Democratic leaders and medical professionals have spent weeks pushing the expansion, which they contend would expand Medicaid coverage to more than 58,000 of the state’s most needy residents. Dozens of local residents turned out Monday in Milford to share their support for the expansion with Senate President Peter Bragdon.

Still, Bragdon and other Senate Republicans ignored the pleas, rejecting the expansion plans outright. The move now paves the way for an epic battle with House Democrats, who support the matter, as they work to reconcile their respective spending plans.

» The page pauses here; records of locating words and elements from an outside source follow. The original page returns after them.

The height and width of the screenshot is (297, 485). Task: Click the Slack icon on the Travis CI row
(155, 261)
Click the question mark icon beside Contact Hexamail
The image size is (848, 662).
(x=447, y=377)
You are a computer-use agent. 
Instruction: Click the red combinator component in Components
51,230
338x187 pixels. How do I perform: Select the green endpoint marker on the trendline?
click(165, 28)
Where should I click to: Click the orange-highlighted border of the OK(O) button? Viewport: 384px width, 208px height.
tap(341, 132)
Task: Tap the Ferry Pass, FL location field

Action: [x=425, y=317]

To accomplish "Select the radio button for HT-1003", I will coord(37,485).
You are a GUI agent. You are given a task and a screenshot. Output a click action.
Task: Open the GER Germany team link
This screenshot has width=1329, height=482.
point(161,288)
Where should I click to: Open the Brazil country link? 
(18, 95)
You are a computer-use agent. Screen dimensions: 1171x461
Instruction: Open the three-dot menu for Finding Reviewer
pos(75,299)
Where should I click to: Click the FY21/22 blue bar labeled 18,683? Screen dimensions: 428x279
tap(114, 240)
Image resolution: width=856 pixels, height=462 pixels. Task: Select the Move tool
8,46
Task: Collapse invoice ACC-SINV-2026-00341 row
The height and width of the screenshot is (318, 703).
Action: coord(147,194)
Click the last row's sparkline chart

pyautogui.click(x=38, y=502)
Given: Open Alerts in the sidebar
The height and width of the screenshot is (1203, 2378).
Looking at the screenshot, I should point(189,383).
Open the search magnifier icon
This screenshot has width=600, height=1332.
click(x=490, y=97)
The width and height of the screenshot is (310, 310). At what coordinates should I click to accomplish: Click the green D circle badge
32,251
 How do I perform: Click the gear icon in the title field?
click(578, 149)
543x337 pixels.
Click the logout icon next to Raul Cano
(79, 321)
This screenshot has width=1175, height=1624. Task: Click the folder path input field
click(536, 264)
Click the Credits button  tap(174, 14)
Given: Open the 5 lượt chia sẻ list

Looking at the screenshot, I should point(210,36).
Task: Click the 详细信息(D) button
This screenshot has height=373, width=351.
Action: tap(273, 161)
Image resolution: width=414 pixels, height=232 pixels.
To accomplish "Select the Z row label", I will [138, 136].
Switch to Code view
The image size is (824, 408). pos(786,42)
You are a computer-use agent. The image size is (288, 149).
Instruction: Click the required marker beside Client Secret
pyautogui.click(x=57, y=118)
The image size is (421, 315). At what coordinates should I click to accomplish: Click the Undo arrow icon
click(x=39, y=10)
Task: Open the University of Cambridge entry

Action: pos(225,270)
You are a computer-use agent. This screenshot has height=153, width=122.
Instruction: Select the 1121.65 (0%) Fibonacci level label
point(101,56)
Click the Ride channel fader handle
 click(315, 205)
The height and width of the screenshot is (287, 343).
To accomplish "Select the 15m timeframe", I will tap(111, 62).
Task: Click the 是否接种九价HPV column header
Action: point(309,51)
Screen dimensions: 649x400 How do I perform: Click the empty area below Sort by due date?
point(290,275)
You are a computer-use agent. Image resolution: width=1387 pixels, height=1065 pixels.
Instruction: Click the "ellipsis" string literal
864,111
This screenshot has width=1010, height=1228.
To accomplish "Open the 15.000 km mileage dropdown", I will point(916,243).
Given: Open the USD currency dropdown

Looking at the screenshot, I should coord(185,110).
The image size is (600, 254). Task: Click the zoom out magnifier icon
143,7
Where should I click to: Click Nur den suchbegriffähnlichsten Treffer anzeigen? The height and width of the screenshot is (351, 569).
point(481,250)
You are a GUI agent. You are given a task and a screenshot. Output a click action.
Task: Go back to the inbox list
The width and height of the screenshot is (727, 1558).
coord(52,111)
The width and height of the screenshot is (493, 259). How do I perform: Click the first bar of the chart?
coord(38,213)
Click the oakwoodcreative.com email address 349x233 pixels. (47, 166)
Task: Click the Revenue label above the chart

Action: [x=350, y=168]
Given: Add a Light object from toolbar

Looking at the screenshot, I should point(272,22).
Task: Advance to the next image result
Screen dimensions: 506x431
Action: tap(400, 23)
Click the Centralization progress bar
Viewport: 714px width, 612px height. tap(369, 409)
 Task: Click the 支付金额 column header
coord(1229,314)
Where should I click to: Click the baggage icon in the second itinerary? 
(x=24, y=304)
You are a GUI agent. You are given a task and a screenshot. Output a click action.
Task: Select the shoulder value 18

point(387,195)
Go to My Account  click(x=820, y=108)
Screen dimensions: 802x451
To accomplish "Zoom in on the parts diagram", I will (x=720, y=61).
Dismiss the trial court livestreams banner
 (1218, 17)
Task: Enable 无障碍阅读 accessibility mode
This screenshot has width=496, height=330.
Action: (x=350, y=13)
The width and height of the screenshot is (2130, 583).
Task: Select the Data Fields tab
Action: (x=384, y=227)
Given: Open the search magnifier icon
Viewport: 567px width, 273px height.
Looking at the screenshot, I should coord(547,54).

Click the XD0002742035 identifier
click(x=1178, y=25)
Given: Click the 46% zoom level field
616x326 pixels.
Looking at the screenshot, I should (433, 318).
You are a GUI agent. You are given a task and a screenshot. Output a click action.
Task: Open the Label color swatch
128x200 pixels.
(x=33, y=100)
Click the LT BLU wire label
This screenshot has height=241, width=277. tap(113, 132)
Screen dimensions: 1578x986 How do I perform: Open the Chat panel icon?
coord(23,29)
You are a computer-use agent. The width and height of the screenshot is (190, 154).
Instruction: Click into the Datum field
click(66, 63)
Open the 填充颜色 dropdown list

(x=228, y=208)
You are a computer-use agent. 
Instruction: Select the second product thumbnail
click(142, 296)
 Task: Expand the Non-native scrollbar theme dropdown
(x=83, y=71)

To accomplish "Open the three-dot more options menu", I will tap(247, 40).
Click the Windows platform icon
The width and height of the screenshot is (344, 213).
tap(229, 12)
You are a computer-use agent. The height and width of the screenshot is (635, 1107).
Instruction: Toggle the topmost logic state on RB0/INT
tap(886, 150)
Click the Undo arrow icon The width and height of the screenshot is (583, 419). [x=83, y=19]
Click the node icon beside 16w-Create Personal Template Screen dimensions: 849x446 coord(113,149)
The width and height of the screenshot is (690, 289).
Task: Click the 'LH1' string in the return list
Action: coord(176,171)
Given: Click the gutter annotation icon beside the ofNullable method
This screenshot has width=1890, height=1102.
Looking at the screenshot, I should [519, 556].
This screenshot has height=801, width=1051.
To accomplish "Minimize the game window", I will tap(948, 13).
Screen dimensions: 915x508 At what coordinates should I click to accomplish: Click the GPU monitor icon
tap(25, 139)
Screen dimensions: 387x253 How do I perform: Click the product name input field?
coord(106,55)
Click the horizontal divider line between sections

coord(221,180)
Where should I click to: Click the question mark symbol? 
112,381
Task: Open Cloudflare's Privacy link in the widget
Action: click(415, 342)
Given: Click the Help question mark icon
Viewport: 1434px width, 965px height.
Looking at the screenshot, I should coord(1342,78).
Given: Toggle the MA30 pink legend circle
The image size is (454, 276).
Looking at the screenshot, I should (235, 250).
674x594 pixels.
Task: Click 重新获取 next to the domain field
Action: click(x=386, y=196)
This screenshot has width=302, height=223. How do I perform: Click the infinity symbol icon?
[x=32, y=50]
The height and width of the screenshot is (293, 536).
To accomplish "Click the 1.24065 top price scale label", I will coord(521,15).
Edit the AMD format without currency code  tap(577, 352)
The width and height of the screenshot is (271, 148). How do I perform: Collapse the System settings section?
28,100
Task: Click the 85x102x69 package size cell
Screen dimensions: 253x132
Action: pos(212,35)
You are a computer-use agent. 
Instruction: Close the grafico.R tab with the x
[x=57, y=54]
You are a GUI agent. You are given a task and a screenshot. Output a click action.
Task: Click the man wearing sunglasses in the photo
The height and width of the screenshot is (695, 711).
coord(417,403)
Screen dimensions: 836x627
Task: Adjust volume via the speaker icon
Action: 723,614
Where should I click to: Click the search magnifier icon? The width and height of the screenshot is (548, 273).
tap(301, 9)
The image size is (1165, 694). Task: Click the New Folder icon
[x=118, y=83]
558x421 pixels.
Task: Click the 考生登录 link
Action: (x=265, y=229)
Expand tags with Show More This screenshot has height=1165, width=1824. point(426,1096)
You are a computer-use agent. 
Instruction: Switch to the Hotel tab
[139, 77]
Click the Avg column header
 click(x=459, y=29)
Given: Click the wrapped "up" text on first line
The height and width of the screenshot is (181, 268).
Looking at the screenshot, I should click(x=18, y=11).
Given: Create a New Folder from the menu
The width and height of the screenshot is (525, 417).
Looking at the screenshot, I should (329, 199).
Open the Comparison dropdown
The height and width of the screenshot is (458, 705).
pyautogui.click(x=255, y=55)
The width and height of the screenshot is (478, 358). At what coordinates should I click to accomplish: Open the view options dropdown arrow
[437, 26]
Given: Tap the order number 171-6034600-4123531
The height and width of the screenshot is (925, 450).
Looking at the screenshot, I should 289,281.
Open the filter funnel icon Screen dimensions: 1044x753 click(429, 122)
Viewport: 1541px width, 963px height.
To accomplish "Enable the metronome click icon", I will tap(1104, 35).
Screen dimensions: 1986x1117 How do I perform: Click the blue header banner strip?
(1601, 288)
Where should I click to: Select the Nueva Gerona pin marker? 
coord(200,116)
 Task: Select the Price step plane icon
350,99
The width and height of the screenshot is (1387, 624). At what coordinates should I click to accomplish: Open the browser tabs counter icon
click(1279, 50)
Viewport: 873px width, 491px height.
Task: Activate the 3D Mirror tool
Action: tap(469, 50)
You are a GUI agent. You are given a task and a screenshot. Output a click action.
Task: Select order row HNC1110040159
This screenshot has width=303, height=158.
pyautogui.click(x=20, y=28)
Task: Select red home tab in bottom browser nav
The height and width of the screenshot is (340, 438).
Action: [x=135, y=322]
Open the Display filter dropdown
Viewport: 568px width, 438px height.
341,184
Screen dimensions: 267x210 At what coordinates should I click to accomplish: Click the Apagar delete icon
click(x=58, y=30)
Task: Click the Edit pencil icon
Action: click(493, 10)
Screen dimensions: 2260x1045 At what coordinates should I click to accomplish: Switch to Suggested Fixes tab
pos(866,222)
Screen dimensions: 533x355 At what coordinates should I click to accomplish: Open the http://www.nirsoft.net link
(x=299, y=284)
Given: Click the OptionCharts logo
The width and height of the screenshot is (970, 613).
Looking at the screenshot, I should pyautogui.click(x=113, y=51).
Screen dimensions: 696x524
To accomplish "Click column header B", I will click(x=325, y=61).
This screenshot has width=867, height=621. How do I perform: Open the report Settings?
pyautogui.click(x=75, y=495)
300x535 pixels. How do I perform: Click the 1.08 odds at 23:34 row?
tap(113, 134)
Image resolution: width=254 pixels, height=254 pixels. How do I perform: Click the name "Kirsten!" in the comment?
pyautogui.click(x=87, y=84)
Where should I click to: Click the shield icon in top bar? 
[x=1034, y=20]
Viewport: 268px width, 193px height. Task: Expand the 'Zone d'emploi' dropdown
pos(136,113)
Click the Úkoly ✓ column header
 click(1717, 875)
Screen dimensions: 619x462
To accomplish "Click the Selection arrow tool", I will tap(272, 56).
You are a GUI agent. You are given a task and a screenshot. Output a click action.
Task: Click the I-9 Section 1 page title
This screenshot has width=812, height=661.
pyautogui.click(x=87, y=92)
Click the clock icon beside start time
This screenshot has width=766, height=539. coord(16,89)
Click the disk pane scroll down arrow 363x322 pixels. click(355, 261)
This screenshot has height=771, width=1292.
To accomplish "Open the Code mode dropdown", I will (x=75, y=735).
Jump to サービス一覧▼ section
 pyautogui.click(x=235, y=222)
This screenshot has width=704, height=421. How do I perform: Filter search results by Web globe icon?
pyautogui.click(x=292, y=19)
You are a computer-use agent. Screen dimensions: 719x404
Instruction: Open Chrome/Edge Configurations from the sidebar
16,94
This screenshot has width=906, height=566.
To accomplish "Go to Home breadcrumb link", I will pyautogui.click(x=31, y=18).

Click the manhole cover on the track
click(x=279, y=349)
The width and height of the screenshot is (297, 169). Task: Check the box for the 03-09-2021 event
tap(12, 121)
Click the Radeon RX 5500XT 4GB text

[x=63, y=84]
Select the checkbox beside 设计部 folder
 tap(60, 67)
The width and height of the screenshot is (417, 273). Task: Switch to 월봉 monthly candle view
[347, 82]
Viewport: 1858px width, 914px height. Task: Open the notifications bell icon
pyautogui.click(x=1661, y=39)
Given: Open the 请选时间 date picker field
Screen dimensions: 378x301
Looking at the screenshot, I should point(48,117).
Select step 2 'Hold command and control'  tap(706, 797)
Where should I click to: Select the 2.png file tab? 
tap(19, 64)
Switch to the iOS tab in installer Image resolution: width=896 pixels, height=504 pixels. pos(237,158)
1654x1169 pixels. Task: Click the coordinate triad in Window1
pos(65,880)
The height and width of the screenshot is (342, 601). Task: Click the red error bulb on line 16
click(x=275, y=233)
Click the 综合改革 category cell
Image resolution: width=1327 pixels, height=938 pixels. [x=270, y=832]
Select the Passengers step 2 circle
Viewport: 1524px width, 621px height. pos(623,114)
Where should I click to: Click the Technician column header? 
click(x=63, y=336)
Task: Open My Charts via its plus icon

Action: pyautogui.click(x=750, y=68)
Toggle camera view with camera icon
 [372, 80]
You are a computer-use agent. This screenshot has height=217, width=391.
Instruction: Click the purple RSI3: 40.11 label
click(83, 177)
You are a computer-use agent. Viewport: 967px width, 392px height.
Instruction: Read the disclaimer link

Bragdon has argued for weeks that his position – that the federal government can’t be counted on to come through with the promised $2.5 billion in funding – isn’t ideological. But with no evidence supporting his fears, how could they be anything but?

If the federal government had ever reneged on a penny of its Medicaid responsibility Bragdon would have a point. It hasn’t and he doesn’t.

Day by day, Bragdon and his Senate Republicans brethren come closer and closer to channeling ousted House Speaker Bill O’Brien and his disgraced leadership team. In their philistine fight to dismantle government, O’Brien et al. cut many essential programs to the bone, leaving some of the state’s neediest out in the cold. Last November, voters rewarded O’Brien by ousting many of his colleagues and relegating him to the back bench.

With regards to Medicaid, it’s a lesson Bragdon and his followers should pay closer attention to.

New Hampshire voters aren’t an ideological bunch and they don’t appreciate it from their elected leaders, either.